しかしその方が良かったのかもしれない、彼女の実力では何をしようと魔人には敵わないのだから。
「・・・まれ」
「あぁ、何だぁ?まだ生き残りがいたのか?」
そんな魔人、ジークベルトの背中に掠れた声が届く。
それはいかにも弱弱しく、もはや死を間近にした者の最後の言葉といった様相であった。
生き残りの存在に驚いても、そんな状態の声ならば恐れるまでもない。
そう判断して、ジークベルトは自信満々な様子で後ろへと振り返る。
「・・・止まれ。そいつには、指一本触れさせない」
「へぇ?そりゃ怖い。それで・・・嫌だといったら、どうするんだい?」
自らに降り積もった瓦礫を押しのけて、ボロボロの身体を引きずり立ち上がったのは、その褐色の肌をさらに黒く汚したマックスであった。

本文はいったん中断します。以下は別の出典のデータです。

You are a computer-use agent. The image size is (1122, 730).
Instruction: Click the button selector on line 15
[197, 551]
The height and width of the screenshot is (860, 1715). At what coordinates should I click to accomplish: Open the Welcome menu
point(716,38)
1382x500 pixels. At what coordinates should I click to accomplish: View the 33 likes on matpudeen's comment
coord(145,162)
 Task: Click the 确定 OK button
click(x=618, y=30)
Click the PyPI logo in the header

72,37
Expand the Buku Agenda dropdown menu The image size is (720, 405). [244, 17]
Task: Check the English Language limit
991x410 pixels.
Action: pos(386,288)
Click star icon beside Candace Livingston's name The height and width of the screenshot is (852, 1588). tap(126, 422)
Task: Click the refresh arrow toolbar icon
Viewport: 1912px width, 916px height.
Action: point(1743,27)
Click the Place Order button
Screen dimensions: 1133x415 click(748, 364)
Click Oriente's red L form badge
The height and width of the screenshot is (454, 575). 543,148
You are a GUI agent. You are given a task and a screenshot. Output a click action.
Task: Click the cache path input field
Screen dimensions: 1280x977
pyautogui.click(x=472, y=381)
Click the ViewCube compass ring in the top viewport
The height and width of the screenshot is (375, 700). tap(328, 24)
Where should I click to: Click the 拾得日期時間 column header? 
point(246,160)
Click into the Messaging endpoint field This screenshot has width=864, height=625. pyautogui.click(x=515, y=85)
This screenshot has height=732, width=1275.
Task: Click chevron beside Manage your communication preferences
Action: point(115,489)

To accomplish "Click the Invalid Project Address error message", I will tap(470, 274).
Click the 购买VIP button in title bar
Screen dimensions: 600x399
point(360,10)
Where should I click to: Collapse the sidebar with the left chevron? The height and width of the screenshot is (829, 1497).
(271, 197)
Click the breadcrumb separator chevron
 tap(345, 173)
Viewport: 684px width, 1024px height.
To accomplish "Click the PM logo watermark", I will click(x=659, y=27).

彼はそんな状態になりながらも手放していなかった剣をジークベルトへと突きつけると、セラフには指一本触れさせないと宣言している。
そんな彼の決意を、ジークベルトは嘲笑うように唇を歪めていた。
「そうか・・・なら、死ね」
ジークベルトのおちょくるような言葉に、短く嘆息を漏らしたマックスはそのまま、自らの身体を引きずっては前へと進み始めている。
それは最初こそ、亀が這うような速度であったが、徐々にその速度を増していき、今や駆けるそれに近くなっていた。
「おいおい、無茶するな、よ・・・?ちょ、ちょっと待て!?マジか、お前!?」
余りにもボロボロなマックスの姿に、何も出来やしないと高をくくっていたジークベルトは、もはや全速力に近くなった彼の姿に、焦りが隠せなくなってしまっていた。
余裕たっぷりに構えていたジークベルトに、今更逃げ出す時間はない。
そのため彼は必死に腕を伸ばして、マックスに止まるように訴えかけようとしていた。